Wenn der Wert dieser "sicheren Vermögenswerte" stärker fällt und sie risikoreicher macht, dann könnte ihre Verwendung als Sicherheiten zur Verstärkung der Kredit- und Liquiditätsschöpfung über die Wertpapierpensionsmärkte dem Kreditsystem insgesamt schaden.

"Wenn dies der Fall ist, sind die gesamte Basis des Finanzsystems und die Entwicklung der globalen Liquidität gefährdet", so die Autoren. Sie rechnen vor, dass eine typische Differenz von 150 Basispunkten zwischen den langfristigen Leitzinsen und dem 10-jährigen Zinssatz bei einer Inflation von 3% und einem neutralen Zinssatz der Fed von 0,5% 5% für letzteren bedeuten würde.

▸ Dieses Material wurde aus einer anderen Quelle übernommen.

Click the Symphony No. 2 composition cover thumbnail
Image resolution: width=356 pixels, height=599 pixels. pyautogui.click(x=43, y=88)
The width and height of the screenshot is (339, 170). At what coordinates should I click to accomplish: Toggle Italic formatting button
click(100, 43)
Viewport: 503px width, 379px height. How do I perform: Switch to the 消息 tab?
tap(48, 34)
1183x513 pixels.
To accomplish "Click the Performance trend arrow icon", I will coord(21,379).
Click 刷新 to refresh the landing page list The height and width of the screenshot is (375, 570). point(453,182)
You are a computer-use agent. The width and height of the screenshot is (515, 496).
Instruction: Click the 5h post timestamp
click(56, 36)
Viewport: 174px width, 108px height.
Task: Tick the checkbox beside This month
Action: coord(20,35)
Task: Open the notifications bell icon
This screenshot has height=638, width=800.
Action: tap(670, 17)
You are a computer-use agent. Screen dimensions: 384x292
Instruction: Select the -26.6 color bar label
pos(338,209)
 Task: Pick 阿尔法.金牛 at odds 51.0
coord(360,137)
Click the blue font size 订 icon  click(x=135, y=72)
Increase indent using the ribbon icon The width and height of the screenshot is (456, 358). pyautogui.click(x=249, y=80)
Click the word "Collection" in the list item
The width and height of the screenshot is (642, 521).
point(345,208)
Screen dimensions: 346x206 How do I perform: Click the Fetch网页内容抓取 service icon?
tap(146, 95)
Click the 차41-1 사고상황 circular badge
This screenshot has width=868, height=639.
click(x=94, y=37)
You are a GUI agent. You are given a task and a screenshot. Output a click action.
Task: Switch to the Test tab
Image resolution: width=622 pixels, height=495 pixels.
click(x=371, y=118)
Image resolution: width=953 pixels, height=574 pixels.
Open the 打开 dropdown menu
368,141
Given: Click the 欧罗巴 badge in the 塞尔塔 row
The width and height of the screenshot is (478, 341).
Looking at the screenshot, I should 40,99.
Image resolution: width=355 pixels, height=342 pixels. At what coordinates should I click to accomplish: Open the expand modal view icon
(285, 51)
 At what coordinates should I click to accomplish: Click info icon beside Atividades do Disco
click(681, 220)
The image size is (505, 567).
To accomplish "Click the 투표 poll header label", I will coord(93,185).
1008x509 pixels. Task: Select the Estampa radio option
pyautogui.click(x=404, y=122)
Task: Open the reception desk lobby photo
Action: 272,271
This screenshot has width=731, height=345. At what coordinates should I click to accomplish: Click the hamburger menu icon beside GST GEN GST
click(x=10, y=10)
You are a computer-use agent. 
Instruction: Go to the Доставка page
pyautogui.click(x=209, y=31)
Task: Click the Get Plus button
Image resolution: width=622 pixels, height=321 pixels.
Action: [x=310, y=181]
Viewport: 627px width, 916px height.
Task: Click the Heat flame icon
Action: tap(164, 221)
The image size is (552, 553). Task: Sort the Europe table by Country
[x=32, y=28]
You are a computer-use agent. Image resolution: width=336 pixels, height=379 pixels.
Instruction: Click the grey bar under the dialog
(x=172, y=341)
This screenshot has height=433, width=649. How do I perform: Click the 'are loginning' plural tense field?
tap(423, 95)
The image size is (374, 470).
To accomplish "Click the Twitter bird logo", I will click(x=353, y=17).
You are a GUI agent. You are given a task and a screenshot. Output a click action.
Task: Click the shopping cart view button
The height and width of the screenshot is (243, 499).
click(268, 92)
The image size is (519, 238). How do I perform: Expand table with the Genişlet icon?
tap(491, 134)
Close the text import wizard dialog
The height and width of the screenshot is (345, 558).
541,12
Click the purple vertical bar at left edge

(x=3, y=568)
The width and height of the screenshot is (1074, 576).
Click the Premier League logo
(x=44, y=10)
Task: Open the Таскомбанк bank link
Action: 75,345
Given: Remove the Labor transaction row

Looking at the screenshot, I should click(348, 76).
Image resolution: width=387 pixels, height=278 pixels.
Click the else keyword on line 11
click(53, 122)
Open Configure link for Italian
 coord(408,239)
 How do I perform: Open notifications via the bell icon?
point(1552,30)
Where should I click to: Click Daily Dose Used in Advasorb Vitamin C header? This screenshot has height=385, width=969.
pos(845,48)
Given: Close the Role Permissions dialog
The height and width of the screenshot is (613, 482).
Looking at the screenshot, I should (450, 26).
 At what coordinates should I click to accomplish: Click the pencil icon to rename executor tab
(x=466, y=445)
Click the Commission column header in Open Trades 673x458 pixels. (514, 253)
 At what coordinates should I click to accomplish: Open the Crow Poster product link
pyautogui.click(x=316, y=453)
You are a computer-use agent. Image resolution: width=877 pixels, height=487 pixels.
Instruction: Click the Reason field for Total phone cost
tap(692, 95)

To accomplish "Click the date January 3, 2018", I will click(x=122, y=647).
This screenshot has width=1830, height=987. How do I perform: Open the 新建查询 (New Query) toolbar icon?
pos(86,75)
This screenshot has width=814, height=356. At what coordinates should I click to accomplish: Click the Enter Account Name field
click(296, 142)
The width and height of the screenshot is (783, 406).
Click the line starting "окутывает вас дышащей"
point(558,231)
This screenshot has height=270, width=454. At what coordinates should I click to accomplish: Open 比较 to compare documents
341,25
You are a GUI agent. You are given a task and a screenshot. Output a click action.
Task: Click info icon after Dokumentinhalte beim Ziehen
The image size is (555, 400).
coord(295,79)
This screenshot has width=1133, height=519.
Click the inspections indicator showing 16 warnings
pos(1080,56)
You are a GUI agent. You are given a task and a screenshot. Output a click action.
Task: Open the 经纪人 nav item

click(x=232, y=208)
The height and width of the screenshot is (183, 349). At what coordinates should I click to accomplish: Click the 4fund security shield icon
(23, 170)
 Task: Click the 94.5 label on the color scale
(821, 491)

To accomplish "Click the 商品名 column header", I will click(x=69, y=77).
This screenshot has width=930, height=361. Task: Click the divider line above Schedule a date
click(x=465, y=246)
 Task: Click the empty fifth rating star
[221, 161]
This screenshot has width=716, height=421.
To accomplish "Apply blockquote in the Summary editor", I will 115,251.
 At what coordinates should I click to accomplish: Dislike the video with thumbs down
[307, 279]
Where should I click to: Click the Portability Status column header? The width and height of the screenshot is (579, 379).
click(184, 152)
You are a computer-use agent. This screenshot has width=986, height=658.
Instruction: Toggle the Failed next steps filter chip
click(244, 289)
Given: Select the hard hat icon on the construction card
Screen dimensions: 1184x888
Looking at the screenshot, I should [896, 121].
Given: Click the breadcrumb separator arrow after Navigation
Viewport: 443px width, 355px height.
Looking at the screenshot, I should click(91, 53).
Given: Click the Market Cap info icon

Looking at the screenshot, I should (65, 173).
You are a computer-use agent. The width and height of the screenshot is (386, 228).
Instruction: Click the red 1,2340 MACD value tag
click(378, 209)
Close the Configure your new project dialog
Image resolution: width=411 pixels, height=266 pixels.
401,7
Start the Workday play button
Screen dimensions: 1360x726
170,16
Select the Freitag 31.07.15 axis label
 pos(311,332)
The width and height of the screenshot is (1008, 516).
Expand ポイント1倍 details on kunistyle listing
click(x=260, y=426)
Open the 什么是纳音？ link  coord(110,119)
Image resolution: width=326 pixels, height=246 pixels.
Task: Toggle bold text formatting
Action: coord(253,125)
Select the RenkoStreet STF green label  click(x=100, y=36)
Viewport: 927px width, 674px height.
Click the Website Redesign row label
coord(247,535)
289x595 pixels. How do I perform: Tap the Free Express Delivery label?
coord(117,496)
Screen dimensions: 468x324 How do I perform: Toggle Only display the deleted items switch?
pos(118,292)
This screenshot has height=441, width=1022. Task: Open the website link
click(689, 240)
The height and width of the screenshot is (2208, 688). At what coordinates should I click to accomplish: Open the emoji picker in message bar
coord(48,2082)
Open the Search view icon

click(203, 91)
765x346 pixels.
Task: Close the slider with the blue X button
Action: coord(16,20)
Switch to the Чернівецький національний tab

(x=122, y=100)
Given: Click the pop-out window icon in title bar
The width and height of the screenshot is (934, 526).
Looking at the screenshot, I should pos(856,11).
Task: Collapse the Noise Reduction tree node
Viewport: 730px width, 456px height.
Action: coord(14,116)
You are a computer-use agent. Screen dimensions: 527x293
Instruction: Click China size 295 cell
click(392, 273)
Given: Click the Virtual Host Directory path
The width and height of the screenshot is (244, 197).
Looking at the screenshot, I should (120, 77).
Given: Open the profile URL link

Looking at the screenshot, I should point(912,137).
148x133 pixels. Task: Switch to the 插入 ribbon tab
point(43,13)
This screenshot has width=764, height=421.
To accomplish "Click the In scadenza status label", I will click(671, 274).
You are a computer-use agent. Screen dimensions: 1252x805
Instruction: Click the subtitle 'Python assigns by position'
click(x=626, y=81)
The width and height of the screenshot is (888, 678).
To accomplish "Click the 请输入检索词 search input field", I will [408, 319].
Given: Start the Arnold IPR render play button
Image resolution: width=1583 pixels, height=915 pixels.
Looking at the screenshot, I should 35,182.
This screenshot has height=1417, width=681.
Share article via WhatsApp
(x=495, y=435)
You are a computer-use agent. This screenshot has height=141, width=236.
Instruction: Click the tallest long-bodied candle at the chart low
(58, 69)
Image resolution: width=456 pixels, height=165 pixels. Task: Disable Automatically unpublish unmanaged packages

Amanda Lynam, Kreditanalystin bei BlackRock, ist der Ansicht, dass ein Teil dieses Drucks durch höhere Kapitalkosten bei variabel verzinsten Kreditnehmern bereits im Gange ist und dass Kreditnehmer mit festem Zinssatz, die eine Refinanzierung benötigen, nicht immun sind.

"Die höheren Fremdkapitalkosten, die in Echtzeit an die Emittenten von variabel verzinsten Leveraged Loans weitergegeben werden, führen dazu, dass die Ausfallrate von Leveraged Loans deutlich höher ist als die von Hochzinsanleihen", so Lynam.

"Auch wenn das Ausmaß dieses Musters im Kontext der letzten zwei Jahrzehnte ungewöhnlich ist, gehen wir dennoch davon aus, dass es sich fortsetzen wird, was im Einklang mit einem anhaltend höheren Kapitalkostenumfeld steht." Die hier geäußerten Meinungen sind die des Autors, eines Kolumnisten für Reuters.